La Cueva de Salamanca
España es un país lleno de fascinantes misterios y leyendas, que en muchos casos tienen como protagonista a un tétrico personaje: el Diablo. Si damos crédito a la imaginería popular de todos los tiempos, nuestro país es uno de los preferidos del Príncipe de las Tinieblas para pasar el rato, ya que son muchas las leyendas que le sitúan en distintas localidades.

Probablemente una de las más famosas sea la Cueva de Salamanca, situada en la Cuesta de Carvajal de la capital castellana y origen de fascinantes historias en las que se inspiraron grandes escritores como Cervantes o Quevedo.

La zona fue excavada hace unos años, y en 1993 se habilitaron los restos para poder ser visitados por curiosos y amantes de la historia.
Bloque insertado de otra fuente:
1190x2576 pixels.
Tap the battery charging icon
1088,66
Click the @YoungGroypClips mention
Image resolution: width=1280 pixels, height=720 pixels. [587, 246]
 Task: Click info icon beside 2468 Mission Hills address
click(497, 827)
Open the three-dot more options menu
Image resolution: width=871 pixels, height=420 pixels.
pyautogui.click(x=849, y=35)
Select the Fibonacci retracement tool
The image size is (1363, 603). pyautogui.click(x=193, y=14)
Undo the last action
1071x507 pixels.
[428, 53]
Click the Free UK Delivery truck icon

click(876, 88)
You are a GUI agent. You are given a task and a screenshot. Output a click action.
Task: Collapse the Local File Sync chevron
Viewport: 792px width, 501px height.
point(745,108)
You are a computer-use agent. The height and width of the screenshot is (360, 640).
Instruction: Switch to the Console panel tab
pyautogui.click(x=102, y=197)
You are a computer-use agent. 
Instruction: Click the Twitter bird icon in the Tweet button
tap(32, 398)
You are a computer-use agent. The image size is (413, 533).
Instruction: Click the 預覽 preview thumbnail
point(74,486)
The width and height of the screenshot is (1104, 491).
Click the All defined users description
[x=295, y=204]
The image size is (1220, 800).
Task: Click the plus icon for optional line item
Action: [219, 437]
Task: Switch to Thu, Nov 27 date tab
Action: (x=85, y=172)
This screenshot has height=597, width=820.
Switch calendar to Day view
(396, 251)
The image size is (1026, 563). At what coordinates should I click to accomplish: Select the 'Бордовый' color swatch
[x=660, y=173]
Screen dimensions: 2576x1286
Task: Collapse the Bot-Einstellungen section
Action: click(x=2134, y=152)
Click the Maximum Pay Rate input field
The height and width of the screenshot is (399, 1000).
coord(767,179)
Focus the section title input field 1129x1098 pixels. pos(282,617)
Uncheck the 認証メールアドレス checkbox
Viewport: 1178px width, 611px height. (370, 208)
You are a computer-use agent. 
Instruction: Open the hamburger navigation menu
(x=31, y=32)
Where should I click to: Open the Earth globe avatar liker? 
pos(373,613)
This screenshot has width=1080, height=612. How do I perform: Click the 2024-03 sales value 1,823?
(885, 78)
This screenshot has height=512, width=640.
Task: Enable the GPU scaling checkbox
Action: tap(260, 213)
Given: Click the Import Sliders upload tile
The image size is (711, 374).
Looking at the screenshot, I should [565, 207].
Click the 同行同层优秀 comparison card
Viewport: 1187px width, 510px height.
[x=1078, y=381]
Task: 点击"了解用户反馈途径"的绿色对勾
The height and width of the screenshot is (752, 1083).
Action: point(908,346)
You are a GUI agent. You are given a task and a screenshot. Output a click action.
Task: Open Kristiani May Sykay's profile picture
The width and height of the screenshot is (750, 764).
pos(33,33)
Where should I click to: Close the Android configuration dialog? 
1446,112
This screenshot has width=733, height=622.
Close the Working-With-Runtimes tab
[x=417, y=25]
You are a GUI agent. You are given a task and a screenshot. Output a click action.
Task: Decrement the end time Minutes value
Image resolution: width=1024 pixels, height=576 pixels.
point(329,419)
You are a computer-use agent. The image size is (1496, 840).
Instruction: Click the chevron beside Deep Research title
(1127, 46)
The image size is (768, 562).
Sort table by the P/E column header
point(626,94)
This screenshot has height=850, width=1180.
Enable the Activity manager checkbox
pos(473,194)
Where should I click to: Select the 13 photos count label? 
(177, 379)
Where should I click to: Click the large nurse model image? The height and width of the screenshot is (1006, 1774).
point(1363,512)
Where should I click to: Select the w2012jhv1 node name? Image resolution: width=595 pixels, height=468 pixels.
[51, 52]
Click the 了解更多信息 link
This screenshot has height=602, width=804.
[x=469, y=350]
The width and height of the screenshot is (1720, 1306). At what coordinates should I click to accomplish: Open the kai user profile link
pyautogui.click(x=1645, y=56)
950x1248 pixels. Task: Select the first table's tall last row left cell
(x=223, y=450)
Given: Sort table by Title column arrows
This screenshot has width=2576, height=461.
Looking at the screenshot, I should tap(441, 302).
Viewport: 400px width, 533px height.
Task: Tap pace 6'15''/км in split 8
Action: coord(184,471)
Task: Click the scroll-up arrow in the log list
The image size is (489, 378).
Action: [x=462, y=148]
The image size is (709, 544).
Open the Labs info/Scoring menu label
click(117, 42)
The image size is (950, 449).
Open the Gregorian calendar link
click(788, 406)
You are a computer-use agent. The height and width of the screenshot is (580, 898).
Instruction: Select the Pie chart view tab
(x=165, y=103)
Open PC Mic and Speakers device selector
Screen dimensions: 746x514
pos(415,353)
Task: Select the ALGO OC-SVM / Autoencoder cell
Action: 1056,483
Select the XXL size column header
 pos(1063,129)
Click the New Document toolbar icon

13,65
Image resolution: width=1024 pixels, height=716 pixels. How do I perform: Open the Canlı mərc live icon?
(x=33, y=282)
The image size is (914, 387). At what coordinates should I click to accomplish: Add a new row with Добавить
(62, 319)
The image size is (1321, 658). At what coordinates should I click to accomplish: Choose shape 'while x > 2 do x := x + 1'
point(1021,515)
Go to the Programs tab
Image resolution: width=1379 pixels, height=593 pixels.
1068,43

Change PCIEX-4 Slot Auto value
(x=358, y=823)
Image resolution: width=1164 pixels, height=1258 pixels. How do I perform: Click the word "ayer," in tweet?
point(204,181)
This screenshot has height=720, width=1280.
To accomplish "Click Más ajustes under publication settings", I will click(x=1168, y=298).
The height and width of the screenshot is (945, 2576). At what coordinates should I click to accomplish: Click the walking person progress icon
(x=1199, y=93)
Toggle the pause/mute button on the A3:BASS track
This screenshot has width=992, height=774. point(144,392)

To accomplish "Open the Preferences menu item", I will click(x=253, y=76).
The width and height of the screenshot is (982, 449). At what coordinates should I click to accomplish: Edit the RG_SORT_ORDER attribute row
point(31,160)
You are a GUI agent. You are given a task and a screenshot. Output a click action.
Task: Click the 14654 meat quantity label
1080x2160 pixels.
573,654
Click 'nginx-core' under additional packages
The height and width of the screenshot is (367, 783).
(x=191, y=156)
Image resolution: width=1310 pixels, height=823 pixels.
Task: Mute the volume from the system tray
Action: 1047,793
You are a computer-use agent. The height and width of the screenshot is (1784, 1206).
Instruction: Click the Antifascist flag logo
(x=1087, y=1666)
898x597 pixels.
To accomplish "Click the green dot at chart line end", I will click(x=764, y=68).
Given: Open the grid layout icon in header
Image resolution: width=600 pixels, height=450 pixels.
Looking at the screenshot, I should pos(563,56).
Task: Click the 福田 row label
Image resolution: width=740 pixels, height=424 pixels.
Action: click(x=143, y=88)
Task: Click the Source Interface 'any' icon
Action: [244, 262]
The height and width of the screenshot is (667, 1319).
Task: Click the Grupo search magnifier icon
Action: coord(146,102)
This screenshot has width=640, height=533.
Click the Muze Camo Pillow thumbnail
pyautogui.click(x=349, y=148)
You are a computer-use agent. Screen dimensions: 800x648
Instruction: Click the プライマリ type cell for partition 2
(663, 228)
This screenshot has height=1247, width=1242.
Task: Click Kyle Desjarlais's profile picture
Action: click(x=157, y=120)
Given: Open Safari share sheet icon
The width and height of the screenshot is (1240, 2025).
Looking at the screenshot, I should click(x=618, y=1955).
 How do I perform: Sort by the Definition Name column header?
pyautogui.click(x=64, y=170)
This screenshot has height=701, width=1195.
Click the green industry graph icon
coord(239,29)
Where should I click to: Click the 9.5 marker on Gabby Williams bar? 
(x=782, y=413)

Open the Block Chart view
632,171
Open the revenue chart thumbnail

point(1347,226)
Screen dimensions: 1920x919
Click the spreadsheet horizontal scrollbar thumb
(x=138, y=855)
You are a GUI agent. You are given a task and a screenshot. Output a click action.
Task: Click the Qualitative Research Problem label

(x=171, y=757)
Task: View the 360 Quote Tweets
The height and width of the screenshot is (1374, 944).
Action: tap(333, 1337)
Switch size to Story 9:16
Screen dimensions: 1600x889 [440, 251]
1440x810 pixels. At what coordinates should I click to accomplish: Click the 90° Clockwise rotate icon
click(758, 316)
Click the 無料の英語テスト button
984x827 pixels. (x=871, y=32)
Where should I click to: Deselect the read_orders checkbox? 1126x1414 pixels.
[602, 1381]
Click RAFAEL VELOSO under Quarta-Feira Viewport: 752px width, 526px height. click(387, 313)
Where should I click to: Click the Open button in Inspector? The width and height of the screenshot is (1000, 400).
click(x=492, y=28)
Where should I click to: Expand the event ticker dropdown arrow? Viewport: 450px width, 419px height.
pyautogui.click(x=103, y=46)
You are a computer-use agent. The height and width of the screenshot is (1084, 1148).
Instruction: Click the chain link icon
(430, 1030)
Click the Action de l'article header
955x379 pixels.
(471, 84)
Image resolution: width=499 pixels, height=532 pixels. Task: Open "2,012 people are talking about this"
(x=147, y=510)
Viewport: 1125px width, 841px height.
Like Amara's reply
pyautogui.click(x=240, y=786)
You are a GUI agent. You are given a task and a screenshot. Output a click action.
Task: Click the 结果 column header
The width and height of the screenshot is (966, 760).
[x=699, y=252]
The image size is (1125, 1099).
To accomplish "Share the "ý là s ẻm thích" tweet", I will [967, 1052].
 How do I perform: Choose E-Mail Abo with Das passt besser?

El conjunto arqueológico está constituido por la Cueva de Salamanca y la Torre de Villena. Pero vayamos ya con la leyenda, que cuenta que en esta cueva el mismísimo diablo se encargaba de dar clases a estudiantes inquietos y curiosos, que querían aprender algo más que literatura, historia o álgebra.

Satanás se mostraba ante sus alumnos bajo la apariencia de un sacristán y les instruía en las “artes” de la adivinación, la nigromancia y la magia negra. El diablo daba clases a siete alumnos durante siete años, que debían pagar por sus servicios mediante un método harto peculiar: sorteaban quién pagaría al demonio, y si el estudiante no tenía dinero, entonces debía quedarse en la cueva para siempre al servicio de Lucifer.

En realidad, la Cueva de Salamanca no es tal cueva sino que es parte de la Iglesia de San Ciprián, un templo del siglo XII actualmente desaparecido. Al parecer, la infausta cueva se encontraba tras la sacristía, si hemos de creer a las leyendas. La historia nos dice que en realidad era el párroco del templo, Clemente Potosí, quien impartía clases sobre quiromancia, geomancia, astrología y otras ciencias ocultas; los estudiantes nunca revelaban lo que aprendían, y la leyenda se generó a partir del secreto. Como curiosidad, señalar que esta historia traspasó el océano y llegó a Latinoamérica, donde los lugares relacionados con las artes ocultas se conocen como “salamancas”.